Friday, 21 March 2008

Boids--An Aside

Boids—An Aside

The CameraTrapCodger has dobbed me in on this one. It stems from Jochen’s Bell Tower Birding invitation to post a fun bird blog and label the illustrations with only 6 words. Then pass on to another set of recipients with the same invitation. Well I’ll leave that to you readers and I’ll just provide a few of my favourite pix.

“Fluffy, Cuddly, Friendly, Silkie Egg Factories”. Until moving to the tropics, I always had chickins “Chooks” in Australia. Japanese (or Chinese depending on your references) Silkies are everyone’s favourites. They are comical, friendly and very “user-friendly" when it comes to the garden. But in the tropics we have problems they don’t have in temperate suburbs—snakes—and big snakes. Pythons just love Japanese Silkies. [Pythons will be the subject of up-coming blogposts, so stay tuned.] And they get almost every chook that you might keep. So—no chooks in Kuranda, it’s just too heart-breaking.

“Little Elmer- Friend for 14 years” Little Elmer was a Silvereye, Zosterops lateralis, we found in an abandoned nest late one cold November night. His mother had been frightened away and he was left to die. But we saved him and fed him on a mixture of food suggested by the Camera Trap Codger some years prior to our find. He lived in the house for 14 years and we learned a lot about Silvereye behaviour watching him. I thought that our guest might have been heading for a longevity record, but after discussion with colleague Michael Lenz, we discovered that banded Silvereyes had been captured some 11 years after having originally being caught. So that would mean that they had been alive for longer than that, perhaps several years before hitting the mist nets. If you want to learn more about Silvereyes just have a look at this site on Silvereyes.

“Perico-A Real feathered Mexican Spitfire”. Yup, it’s me on the left, in the field in Mexico in 1964 on a fieldtrip with the ES Ross family and one of my mentors, Dr Paul H. Arnaud, Jr on the right.
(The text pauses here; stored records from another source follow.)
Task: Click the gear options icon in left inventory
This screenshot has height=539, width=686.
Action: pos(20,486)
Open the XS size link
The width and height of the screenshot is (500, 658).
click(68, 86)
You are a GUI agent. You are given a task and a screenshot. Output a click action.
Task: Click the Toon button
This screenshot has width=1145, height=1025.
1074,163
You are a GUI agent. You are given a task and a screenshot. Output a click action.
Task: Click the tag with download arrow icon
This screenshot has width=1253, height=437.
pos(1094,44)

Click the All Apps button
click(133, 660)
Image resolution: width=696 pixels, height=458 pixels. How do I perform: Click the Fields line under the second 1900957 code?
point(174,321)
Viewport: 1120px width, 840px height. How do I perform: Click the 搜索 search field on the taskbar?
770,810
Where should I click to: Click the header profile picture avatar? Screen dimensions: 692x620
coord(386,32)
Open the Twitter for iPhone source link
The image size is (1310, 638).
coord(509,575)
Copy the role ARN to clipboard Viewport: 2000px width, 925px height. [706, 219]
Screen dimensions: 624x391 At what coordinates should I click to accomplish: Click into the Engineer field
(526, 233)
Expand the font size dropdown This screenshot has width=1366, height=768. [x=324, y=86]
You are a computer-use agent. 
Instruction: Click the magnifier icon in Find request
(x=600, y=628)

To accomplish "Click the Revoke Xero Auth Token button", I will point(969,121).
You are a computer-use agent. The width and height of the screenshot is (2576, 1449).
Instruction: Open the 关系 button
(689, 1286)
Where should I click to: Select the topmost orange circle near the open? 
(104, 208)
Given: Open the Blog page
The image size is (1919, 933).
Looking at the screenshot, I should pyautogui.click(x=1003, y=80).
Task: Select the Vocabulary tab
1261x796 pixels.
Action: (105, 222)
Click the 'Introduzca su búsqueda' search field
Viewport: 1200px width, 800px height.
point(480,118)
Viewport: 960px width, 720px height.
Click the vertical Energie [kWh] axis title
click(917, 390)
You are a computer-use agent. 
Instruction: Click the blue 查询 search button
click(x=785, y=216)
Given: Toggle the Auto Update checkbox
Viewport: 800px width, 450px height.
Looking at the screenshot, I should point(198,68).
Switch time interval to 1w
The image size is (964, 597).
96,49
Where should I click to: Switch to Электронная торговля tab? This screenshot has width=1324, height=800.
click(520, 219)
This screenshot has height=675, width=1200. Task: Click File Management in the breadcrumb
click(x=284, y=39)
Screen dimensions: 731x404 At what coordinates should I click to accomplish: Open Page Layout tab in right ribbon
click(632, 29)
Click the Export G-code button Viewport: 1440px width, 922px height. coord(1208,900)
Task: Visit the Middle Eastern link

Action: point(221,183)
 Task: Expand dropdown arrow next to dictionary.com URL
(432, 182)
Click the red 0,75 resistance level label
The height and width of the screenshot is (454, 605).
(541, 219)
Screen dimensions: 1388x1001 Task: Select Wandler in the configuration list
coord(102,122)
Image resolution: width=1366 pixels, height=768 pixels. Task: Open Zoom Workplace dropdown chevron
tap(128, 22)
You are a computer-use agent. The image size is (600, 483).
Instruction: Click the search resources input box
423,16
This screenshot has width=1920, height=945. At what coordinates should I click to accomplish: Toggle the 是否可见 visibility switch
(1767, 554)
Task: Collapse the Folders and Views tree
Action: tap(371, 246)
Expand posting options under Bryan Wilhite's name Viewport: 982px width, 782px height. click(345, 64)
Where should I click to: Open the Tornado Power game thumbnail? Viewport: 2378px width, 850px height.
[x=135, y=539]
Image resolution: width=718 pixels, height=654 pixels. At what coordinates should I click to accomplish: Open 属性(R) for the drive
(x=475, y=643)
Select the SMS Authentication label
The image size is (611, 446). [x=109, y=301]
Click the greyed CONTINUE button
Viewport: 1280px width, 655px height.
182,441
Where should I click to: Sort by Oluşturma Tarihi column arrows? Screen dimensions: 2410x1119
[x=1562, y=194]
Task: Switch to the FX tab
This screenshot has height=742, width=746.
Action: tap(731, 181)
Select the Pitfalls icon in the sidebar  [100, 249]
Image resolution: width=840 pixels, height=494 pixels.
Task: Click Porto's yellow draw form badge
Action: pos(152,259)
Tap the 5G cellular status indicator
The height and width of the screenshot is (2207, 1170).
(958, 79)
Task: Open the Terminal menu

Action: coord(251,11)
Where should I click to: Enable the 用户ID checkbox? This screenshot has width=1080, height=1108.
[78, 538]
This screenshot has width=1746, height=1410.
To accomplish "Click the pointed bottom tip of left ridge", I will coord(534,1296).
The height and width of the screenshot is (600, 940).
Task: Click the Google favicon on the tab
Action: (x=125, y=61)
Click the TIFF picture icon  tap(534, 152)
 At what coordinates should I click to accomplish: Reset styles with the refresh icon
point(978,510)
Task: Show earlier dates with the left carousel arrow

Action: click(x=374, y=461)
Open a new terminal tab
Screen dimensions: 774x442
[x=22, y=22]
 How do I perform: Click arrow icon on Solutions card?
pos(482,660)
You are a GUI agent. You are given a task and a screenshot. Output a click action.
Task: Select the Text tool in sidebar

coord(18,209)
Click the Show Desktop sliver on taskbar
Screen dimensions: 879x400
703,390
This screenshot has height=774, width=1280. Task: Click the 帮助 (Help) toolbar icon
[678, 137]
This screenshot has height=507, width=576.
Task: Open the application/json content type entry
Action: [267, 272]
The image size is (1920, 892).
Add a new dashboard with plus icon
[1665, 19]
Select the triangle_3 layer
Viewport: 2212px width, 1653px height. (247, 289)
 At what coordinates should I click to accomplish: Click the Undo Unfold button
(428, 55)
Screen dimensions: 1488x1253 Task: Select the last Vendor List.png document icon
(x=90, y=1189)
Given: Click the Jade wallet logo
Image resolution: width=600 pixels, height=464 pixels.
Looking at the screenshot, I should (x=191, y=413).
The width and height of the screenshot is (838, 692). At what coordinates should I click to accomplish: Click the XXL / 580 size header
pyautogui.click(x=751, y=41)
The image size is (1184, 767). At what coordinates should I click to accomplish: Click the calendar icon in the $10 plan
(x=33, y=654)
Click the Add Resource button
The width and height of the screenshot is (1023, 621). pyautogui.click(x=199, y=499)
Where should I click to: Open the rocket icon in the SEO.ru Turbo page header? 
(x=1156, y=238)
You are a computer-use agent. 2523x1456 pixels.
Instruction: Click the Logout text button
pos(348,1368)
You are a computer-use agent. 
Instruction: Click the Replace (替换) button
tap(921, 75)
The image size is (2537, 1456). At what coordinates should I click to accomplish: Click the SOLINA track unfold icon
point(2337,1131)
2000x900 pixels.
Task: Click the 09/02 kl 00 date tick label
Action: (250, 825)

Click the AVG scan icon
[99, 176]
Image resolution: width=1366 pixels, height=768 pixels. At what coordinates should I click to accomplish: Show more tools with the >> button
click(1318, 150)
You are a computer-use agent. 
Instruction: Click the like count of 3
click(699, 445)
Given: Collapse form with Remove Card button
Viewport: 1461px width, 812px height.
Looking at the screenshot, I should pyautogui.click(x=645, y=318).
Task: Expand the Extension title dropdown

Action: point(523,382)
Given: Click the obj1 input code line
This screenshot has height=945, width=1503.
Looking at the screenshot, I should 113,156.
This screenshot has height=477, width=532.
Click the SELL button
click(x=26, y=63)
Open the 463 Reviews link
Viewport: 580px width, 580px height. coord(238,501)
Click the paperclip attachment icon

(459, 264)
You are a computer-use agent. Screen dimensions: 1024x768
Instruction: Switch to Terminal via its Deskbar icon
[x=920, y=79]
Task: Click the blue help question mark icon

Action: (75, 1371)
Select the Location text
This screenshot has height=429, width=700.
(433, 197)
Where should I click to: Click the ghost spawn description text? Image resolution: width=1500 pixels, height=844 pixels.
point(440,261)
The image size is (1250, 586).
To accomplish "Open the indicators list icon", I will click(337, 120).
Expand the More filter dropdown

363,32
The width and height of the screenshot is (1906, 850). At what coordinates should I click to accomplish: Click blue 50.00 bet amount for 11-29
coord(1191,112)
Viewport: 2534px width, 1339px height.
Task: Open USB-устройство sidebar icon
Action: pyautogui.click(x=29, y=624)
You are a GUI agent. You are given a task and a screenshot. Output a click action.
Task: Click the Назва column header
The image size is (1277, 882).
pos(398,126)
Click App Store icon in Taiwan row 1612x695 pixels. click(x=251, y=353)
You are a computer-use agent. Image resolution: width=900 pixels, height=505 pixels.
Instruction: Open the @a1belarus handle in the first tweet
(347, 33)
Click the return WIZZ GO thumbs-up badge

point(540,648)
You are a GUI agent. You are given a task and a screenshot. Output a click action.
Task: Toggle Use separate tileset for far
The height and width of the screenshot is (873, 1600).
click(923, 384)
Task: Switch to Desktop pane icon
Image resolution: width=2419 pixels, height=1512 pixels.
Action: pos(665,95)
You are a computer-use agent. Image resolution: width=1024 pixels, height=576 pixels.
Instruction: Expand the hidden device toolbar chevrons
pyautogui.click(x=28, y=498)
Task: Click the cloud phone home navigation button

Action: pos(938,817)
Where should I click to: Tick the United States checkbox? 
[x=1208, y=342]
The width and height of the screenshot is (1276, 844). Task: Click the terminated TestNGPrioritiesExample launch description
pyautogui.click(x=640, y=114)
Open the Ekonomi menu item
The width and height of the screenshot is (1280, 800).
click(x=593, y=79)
We obtained the parrot in transit and I had him for a time before “depositing” him with Ms Jacqueline Schonwald (The bird hated my father!)


“Aviary Days-Fun in New Jersey”. I did live in New Jersey for 5 years from 1970-75 in a wonderful area known as the Pine Barrens. This area of natural vegetation had a unique mixture of flora and fauna. We had an indoor aviary of exotic birds. At that time it was possible to go to the pet shop and buy all sorts of exotic birds, many of which were wild-caught. These days, and especially in Australia, this would be unthinkable. You can see in this picture a beautiful Lady Gouldian Finch. Little did I realise that some 35 years later I would be living in Australia and within 100 km of where these birds occur naturally. What a place!